The same pathways that pattern the wing along its anterior-posterior (A-P) and D-V axes also promote wing growth. Dpp derives its name from the reduced growth of imaginal discs in mutants (Spencer et al. 1982). Dpp can also be sufficient to increase growth when ectopically expressed, and this growth can be organized into partial wing duplications (Zecca et al. 1995). However, despite extensive examination, the mechanisms by which Dpp actually controls wing growth remain controversial. Dpp pathway activity is graded (Fig. 1), from high in the medial wing disc (near the A-P boundary) to low at the lateral edges, and Dpp is a crucial factor regulating wing growth, yet for most of wing development, growth is relatively evenly distributed throughout the wing disc. How does a growth factor distributed in a gradient promote uniform growth?

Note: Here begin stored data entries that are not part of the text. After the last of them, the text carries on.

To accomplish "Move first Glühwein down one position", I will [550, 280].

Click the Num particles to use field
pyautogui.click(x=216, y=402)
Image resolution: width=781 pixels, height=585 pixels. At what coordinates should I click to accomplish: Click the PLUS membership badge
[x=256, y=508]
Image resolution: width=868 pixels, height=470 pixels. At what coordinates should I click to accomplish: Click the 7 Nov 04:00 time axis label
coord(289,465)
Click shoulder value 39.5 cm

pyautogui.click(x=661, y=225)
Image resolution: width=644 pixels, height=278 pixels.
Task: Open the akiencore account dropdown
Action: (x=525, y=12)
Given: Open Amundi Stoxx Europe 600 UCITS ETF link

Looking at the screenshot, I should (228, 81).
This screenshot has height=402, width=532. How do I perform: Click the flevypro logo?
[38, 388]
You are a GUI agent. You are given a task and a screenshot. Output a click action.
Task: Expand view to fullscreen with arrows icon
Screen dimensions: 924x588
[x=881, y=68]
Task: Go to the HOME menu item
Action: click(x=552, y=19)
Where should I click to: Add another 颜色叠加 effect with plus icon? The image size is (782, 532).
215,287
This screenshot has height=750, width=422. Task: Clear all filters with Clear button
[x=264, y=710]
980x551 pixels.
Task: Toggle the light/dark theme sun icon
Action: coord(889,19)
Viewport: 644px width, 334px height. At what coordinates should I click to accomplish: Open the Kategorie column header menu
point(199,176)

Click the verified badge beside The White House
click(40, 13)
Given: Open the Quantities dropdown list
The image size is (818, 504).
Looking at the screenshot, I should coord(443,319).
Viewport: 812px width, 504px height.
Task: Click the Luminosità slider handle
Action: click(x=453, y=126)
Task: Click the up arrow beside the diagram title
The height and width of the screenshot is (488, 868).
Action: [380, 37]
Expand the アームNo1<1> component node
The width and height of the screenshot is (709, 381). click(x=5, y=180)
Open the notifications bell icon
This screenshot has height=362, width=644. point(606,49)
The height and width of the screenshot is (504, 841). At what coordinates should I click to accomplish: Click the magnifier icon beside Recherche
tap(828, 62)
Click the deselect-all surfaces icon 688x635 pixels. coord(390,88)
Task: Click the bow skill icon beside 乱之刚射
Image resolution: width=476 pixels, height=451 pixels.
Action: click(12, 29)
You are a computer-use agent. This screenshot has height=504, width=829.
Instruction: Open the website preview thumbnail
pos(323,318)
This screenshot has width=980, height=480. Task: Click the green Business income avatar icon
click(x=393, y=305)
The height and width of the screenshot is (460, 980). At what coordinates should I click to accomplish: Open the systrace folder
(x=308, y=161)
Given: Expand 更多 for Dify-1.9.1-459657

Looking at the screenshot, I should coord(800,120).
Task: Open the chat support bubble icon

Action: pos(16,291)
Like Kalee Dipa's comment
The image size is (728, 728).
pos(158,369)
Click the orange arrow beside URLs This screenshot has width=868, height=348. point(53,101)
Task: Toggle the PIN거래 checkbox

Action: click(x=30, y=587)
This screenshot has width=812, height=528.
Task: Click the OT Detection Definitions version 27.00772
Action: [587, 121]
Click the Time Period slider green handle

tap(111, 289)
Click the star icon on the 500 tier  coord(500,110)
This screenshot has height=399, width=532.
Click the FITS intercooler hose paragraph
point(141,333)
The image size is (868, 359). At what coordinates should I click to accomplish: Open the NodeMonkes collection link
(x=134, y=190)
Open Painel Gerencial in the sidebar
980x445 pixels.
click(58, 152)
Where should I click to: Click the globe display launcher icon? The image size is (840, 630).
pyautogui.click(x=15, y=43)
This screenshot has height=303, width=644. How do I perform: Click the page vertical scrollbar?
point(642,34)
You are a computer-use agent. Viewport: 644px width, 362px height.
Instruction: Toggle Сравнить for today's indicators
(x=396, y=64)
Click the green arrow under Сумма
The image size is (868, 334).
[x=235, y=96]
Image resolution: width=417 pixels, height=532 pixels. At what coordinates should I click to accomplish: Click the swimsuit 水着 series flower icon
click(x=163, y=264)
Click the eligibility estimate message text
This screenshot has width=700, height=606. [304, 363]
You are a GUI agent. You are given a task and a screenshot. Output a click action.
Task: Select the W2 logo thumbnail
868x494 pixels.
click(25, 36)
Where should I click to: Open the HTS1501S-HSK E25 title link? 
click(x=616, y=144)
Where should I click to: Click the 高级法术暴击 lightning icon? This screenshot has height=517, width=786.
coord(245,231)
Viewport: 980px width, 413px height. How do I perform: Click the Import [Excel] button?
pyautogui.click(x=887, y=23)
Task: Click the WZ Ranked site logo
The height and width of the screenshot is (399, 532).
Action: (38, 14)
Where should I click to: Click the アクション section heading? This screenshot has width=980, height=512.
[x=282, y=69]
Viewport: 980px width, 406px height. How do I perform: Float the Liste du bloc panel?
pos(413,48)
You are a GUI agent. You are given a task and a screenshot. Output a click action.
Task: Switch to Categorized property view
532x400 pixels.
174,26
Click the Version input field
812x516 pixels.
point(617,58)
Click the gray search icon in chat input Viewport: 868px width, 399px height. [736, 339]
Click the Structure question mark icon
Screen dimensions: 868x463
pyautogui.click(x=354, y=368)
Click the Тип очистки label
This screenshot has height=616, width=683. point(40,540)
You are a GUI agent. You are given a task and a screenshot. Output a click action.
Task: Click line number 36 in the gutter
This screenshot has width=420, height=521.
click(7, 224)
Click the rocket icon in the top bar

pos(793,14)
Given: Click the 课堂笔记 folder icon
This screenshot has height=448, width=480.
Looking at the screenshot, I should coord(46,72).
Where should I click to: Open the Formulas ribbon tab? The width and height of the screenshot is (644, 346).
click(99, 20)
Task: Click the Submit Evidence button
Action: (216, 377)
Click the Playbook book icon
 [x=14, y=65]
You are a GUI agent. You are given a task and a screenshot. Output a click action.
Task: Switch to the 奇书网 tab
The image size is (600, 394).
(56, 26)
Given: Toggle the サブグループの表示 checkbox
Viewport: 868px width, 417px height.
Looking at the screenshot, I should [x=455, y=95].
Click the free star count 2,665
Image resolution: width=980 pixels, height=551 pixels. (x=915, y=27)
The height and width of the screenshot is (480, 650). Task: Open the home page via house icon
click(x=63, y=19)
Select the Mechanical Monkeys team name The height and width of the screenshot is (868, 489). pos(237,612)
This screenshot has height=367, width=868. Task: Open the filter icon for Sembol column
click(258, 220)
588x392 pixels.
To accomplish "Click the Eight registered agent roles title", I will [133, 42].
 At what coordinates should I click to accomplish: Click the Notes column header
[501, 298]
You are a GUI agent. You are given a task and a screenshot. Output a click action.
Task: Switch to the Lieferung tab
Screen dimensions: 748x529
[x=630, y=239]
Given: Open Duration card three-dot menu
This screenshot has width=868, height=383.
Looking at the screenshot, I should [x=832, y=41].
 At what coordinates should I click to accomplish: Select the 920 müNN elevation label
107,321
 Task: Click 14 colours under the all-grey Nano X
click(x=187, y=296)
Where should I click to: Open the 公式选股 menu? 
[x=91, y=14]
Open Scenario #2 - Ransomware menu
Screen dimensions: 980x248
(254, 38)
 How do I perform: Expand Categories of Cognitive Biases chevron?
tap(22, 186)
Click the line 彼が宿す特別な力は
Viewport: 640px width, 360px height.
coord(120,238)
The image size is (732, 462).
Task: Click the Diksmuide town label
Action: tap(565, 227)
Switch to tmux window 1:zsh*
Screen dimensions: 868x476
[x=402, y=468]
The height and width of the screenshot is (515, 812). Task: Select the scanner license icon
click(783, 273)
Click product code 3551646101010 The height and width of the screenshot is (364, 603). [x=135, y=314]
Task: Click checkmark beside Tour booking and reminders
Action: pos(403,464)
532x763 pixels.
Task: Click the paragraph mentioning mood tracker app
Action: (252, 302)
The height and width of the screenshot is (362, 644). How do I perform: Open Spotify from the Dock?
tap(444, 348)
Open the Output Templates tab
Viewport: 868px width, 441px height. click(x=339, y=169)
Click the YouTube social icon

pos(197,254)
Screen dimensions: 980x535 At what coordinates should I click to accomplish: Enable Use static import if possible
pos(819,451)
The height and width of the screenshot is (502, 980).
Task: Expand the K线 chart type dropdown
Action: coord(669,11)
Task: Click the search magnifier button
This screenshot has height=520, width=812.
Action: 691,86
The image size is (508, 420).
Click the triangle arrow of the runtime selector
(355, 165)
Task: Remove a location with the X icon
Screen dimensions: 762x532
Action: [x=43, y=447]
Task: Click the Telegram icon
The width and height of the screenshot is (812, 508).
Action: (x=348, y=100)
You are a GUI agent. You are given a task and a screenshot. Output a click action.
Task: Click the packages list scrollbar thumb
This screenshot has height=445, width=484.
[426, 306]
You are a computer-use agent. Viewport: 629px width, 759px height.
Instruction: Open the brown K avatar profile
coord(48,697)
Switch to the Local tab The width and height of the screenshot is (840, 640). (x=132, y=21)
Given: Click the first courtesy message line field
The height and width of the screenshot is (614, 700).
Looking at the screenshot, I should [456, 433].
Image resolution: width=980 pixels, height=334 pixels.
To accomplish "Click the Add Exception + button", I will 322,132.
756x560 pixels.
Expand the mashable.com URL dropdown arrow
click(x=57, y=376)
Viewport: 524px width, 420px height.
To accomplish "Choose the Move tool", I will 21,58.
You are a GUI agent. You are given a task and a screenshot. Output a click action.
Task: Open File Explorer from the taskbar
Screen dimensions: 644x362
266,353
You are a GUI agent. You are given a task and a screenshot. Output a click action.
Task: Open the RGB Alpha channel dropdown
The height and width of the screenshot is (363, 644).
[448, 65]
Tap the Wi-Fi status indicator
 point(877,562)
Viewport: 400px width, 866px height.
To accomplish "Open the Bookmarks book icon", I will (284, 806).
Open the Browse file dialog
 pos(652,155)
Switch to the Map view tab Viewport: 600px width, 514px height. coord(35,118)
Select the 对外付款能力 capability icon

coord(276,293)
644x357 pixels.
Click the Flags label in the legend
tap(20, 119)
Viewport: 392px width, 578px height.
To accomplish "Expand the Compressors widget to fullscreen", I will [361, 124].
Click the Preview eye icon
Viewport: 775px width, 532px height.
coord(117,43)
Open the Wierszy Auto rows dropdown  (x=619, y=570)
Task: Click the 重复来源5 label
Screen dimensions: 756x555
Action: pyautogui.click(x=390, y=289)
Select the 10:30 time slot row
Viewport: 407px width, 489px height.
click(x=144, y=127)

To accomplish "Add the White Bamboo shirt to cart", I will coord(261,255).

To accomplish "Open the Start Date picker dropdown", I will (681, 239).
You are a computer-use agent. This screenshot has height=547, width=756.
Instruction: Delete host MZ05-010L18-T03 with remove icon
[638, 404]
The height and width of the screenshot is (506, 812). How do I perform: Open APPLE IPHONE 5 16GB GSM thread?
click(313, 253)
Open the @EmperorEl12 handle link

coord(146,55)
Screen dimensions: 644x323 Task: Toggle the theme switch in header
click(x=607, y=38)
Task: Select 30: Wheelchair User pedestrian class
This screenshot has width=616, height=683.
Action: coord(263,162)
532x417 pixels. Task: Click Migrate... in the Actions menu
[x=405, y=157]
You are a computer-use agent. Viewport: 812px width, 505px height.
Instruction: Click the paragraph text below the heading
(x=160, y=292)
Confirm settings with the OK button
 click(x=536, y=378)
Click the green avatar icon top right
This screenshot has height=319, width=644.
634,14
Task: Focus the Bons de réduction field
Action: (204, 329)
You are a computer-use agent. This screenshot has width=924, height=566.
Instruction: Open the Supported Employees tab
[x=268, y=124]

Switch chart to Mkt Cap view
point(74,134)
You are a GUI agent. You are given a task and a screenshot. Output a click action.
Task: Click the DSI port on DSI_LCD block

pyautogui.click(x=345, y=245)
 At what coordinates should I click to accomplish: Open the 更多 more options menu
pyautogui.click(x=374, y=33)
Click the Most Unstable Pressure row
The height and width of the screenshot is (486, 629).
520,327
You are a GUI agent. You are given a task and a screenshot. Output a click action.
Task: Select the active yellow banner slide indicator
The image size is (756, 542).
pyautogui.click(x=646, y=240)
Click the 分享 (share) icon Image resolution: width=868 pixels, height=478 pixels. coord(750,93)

One class of models, suggested by the inferred relationship between patterning and growth in regeneration experiments, posits that proliferation is promoted by a read-out of the gradient of pathway activity, rather than the absolute amount of Dpp signalling (Fig. 1H) (Day and Lawrence 2000). In support of such models, when patches of cells express an activated form of the Dpp receptor Thickveins (Tkv), creating a local difference between high and low pathway activity, then cell proliferation can be stimulated in cells along the borders of these patches (Rogulja and Irvine 2005). Moreover, growth can also be stimulated by differences created by lowering rather than raising effective pathway activity, whereas uniformly activating the pathway inhibits rather than stimulates growth in the centre of the wing (Rogulja and Irvine 2005). However, complicating factors include observations that in lateral regions of the wing, cell proliferation can be promoted autonomously by activation of the Dpp pathway, the stimulatory effect of borders between cells with different levels of pathway activity is transient, the differentials in pathway activity used to detect effects on cell proliferation exceed the slope of the endogenous Dpp gradient, and the steepness of the slope of the Dpp gradient normally varies across the disc (Teleman and Cohen 2000; Martin-Castellanos and Edgar 2002; Rogulja and Irvine 2005; Wartlick et al. 2011). Nonetheless, the discovery of the connection between Fat and Hippo signalling (see below), and the ability of Dpp signalling to influence the Fat pathway, implies that there is at least some contribution of a gradient slope to wing growth regulation.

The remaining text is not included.